Studio album by Selma Bajrami
- Released: 27 December 2004
- Genres: Pop-folk, dance
- Label: Hayat Production

Selma Bajrami chronology
| Žena sa Balkana (2002) | Kakvo tijelo Selma ima (2004) | Ostrvo tuge (2007) |

Singles from Selma Bajrami
- "Kakvo tijelo Selma ima" Released: 2004; "Tijelo uz tijelo" Released: 2004; "Kada iza sebe pogledam" Released: 2004; "Muška suza" Released: 2004;

= Kakvo tijelo Selma ima =

Kakvo tijelo Selma ima (What A Body Selma Has) is the fifth studio album by Bosnian pop-folk singer Selma Bajrami. It was released in 2004.

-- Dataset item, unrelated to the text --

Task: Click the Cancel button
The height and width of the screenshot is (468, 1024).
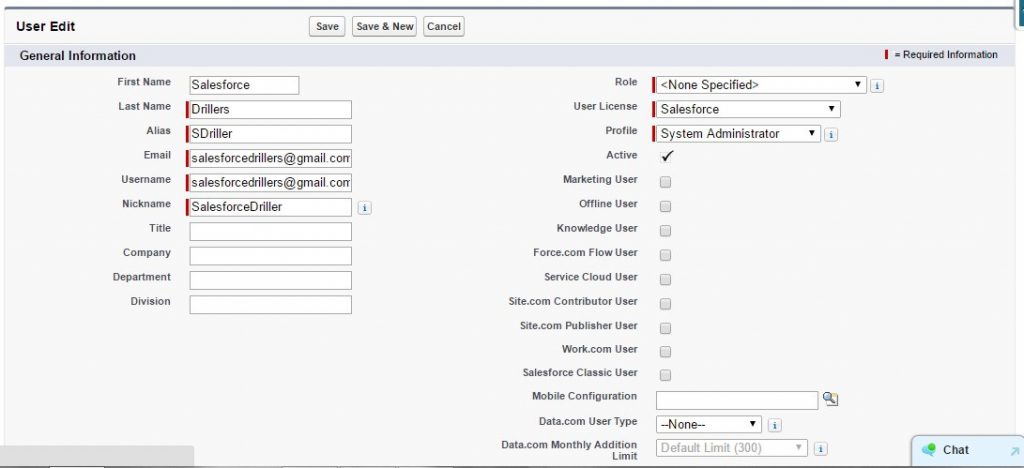Action: (x=443, y=27)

The title track was released as a single and made her a sensation and household name in the Balkans.

In 2010, a demo version of the song "Muška suza" (A Man's Tears) sung by Serbian singer Dragana Mirković, was leaked on YouTube.

==Track listing==
1. Kakvo tijelo Selma ima (What a Body Selma Has)
2. Žalim (I Regret)
3. Tijelo uz tijelo (Body Against Body)
4. Muška suza (A Man's Tear)
5. Kada iza sebe pogledam (When I Look Behind Myself)
6. Ljubavi jedina (Only Love)
7. Divlji zov (Call of the Wild)
8. Prva ljubav (First Love)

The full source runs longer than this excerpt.